**MATERIAL SHOWN**

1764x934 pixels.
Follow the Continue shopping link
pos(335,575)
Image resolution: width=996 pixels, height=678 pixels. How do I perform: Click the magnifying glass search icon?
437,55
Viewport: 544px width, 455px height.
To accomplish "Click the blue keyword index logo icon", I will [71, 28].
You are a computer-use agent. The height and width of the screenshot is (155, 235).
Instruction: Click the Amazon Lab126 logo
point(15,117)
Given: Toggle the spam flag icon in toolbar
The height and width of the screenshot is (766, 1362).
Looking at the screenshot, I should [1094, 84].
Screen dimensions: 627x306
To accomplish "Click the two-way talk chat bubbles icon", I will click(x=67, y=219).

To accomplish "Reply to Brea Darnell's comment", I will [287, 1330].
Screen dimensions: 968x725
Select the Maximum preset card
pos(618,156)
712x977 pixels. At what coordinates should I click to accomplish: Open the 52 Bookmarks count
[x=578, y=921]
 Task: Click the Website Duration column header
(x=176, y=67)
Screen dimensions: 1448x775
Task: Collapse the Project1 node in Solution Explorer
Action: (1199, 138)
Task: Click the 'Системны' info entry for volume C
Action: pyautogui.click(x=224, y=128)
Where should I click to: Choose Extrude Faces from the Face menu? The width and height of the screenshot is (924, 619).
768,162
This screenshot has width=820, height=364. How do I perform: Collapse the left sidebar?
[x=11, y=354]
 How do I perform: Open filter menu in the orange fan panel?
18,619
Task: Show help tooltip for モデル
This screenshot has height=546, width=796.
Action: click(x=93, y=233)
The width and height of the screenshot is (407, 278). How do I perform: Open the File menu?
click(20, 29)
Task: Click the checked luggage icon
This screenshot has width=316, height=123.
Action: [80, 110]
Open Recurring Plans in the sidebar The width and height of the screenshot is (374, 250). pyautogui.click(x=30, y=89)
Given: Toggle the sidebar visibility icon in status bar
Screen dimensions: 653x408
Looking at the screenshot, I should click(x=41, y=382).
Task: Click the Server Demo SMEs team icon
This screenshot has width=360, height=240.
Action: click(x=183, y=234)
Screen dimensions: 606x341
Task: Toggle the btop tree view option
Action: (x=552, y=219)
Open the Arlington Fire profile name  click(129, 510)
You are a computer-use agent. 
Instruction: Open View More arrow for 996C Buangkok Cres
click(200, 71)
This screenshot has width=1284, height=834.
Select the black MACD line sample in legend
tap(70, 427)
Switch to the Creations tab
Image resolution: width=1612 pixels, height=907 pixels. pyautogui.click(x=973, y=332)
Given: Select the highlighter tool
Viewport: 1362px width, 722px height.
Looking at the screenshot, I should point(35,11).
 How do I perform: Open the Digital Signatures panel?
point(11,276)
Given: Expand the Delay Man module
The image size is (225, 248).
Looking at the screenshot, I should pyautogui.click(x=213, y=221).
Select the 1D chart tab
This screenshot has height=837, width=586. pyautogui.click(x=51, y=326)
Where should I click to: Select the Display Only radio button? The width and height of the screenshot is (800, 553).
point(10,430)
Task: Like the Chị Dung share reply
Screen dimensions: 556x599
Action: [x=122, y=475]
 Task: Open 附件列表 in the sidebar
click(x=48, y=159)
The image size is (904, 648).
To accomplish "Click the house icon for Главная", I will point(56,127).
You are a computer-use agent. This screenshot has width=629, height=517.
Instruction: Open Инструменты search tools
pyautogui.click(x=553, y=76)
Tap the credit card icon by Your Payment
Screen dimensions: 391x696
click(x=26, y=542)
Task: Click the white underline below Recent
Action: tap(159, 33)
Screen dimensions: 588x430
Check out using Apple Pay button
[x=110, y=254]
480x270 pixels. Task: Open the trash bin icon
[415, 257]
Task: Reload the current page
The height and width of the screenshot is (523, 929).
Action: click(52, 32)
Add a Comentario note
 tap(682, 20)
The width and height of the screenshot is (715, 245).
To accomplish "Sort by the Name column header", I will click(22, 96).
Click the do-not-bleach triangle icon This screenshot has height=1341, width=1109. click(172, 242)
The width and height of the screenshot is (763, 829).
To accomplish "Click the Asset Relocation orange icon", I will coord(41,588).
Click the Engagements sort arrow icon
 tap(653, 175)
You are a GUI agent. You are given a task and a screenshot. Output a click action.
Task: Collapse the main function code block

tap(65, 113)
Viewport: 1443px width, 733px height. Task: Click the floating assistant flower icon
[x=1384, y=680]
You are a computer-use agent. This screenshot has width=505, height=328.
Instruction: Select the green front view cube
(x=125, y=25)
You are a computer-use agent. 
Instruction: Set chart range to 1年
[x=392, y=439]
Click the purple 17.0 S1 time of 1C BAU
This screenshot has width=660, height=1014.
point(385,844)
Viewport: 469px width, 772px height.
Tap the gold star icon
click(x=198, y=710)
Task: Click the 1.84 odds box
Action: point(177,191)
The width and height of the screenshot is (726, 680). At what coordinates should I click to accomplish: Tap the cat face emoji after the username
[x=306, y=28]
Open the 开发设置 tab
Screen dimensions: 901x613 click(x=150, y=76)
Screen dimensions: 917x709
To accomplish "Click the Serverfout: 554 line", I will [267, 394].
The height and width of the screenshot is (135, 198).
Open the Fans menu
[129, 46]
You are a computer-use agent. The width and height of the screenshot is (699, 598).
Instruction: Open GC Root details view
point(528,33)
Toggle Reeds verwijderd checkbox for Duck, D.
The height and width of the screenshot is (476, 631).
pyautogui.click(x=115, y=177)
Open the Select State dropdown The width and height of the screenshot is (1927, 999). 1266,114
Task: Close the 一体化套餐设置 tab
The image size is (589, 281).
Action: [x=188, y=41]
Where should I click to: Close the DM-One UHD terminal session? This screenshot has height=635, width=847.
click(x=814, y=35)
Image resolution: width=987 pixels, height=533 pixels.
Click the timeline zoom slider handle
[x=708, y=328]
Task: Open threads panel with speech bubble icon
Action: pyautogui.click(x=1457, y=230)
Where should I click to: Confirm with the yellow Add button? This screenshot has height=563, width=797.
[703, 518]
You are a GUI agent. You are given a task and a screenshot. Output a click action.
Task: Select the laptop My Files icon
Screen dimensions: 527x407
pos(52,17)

**GIVEN INSTRUCTION**
Reproduce verbatim the listing from its first line through the line containing "Looking at the screenshot, I should click(x=41, y=382).", both ends included.

**SOLVED PROBLEM**
1764x934 pixels.
Follow the Continue shopping link
pos(335,575)
Image resolution: width=996 pixels, height=678 pixels. How do I perform: Click the magnifying glass search icon?
437,55
Viewport: 544px width, 455px height.
To accomplish "Click the blue keyword index logo icon", I will [71, 28].
You are a computer-use agent. The height and width of the screenshot is (155, 235).
Instruction: Click the Amazon Lab126 logo
point(15,117)
Given: Toggle the spam flag icon in toolbar
The height and width of the screenshot is (766, 1362).
Looking at the screenshot, I should [1094, 84].
Screen dimensions: 627x306
To accomplish "Click the two-way talk chat bubbles icon", I will click(x=67, y=219).

To accomplish "Reply to Brea Darnell's comment", I will [287, 1330].
Screen dimensions: 968x725
Select the Maximum preset card
pos(618,156)
712x977 pixels. At what coordinates should I click to accomplish: Open the 52 Bookmarks count
[x=578, y=921]
 Task: Click the Website Duration column header
(x=176, y=67)
Screen dimensions: 1448x775
Task: Collapse the Project1 node in Solution Explorer
Action: (1199, 138)
Task: Click the 'Системны' info entry for volume C
Action: pyautogui.click(x=224, y=128)
Where should I click to: Choose Extrude Faces from the Face menu? The width and height of the screenshot is (924, 619).
768,162
This screenshot has width=820, height=364. How do I perform: Collapse the left sidebar?
[x=11, y=354]
 How do I perform: Open filter menu in the orange fan panel?
18,619
Task: Show help tooltip for モデル
This screenshot has height=546, width=796.
Action: click(x=93, y=233)
The width and height of the screenshot is (407, 278). How do I perform: Open the File menu?
click(20, 29)
Task: Click the checked luggage icon
This screenshot has width=316, height=123.
Action: [80, 110]
Open Recurring Plans in the sidebar The width and height of the screenshot is (374, 250). pyautogui.click(x=30, y=89)
Given: Toggle the sidebar visibility icon in status bar
Screen dimensions: 653x408
Looking at the screenshot, I should click(x=41, y=382).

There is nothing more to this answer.